Diversity and inclusion in health services research

 

Chair: Usha Boolaky, Assistant Director of Research, the Health Foundation

Host: Charli Colegate, Research Manager, the Health Foundation

Speakers:

Oli Williams, THIS Institute Postdoctoral Research Fellow, King’s College London.

Emily Niner, Participation Manager and Kerrie Portman, Youth Patron, at Ambitious about Autism

Natalie Creary, Programme Delivery Director, Black Thrive

 

Session Summary:

Supporting diversity and inclusion (D&I) in health care is a well-documented concern across the NHS [1]. Although there have been significant steps to change culture and leadership [2] within the NHS to address issues of D&I, there remains a significant challenge in addressing similar inequalities throughout the health services research cycle – from agenda setting and the design of research programmes, through to the planning, delivery and evaluation of individual research projects and the implementation of the knowledge produced.  

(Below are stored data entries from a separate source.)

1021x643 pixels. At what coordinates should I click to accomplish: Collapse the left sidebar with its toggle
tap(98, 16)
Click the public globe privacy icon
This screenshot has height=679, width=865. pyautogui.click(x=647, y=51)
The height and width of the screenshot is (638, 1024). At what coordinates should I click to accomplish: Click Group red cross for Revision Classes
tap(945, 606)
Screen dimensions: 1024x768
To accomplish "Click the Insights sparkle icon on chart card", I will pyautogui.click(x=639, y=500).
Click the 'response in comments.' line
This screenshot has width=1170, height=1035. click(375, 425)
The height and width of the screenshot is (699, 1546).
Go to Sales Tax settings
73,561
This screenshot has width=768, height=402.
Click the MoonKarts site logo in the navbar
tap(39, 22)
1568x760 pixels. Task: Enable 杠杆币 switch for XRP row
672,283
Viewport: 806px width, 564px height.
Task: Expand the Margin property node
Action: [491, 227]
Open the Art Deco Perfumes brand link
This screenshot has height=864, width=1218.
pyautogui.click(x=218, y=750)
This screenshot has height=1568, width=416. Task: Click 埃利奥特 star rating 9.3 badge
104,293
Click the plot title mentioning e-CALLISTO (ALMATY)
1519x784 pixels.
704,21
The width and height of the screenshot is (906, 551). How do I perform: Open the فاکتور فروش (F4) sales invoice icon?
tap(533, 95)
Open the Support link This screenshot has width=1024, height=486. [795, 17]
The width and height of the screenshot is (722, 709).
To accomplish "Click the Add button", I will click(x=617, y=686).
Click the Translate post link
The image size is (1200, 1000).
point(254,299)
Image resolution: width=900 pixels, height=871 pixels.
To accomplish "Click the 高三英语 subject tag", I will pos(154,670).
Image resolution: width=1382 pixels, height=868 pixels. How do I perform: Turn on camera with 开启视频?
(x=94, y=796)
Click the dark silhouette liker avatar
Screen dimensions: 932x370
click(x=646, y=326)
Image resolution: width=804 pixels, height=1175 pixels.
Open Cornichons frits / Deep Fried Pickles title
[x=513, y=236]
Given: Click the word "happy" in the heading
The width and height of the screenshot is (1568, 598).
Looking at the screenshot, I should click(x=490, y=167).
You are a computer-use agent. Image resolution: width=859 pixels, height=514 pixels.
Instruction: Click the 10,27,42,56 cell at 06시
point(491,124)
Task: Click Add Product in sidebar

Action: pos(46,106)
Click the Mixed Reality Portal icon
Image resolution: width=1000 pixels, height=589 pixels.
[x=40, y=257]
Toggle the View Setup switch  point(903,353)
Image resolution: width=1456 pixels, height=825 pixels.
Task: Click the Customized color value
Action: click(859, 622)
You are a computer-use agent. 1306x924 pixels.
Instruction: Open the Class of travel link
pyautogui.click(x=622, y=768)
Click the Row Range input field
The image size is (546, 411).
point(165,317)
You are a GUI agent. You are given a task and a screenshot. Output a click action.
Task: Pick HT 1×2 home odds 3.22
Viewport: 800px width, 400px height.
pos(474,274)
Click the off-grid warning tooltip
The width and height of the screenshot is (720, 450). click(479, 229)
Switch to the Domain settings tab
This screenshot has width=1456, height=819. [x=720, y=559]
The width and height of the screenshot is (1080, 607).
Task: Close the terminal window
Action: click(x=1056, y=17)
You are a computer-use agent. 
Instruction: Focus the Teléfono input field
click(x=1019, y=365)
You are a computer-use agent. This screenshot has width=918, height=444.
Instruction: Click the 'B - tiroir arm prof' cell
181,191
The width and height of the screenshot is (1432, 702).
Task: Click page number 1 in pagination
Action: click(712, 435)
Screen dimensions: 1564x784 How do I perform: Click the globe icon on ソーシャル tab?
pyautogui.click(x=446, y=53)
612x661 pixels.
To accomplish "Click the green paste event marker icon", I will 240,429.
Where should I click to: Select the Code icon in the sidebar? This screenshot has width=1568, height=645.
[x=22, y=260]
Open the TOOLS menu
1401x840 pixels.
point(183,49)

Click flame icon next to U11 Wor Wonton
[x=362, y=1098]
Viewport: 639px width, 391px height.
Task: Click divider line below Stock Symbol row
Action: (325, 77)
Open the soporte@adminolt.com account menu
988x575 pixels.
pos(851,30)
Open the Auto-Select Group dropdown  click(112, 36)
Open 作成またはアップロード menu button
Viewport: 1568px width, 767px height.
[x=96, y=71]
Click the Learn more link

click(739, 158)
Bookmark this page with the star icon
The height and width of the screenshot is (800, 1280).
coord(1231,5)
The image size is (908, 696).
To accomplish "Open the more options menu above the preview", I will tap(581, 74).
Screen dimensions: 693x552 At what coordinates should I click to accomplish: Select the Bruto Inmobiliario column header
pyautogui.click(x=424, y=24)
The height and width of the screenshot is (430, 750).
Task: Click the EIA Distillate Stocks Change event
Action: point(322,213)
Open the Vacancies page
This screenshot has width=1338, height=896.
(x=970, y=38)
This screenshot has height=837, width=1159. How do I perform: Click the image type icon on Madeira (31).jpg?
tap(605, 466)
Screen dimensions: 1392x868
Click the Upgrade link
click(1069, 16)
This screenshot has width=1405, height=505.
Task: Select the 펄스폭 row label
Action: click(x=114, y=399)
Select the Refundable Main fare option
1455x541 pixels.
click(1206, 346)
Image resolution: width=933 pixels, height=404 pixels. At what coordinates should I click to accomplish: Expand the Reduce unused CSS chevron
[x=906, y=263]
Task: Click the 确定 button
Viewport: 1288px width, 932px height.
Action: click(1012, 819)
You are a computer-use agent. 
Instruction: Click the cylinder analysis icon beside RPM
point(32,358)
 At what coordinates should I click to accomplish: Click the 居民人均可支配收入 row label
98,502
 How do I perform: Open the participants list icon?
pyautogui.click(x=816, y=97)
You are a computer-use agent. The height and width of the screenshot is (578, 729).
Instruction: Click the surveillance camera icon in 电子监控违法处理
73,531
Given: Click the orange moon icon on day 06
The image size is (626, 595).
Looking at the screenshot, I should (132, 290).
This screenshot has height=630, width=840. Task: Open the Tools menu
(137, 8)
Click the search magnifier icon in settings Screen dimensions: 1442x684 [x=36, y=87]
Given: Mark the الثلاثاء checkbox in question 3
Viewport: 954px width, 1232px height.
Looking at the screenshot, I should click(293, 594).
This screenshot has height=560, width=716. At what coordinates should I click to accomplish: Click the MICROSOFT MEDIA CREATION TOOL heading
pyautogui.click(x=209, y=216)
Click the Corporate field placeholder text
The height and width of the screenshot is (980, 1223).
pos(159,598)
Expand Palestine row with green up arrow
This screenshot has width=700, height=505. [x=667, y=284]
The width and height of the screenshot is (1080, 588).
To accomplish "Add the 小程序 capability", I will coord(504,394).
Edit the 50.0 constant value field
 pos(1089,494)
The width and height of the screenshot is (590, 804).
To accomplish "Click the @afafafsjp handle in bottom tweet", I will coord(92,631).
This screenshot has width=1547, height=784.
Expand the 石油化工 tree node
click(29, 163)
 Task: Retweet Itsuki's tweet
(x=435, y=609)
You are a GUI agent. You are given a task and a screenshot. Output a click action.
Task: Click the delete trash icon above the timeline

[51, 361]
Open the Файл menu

This session presents a range of perspectives on the importance of improving how health services research addresses D&I. It explores the experiences of people who are often marginalised throughout the research cycle, and what we are learning about more inclusive, diverse and participatory research practice.  Consideration will be given to what it means to co-produce research and health services - including the barriers to developing more equitable approaches within prevailing institutional and disciplinary norms. Within this, it will examine the role of the funder in improving D&I and how the process of knowledge production influences the outcomes of research, policy and practice. Throughout the session we will explore how – as a community – we can address current inequities by creating, supporting and practicing a more inclusive research culture.

 

Session length: 90 minutes.

 


[1] Kline, R (2014). The “snowy white peaks” of the NHS: a survey of discrimination in governance and leadership and the potential impact on patient care in London and England. Available from Middlesex University’s Research Repository.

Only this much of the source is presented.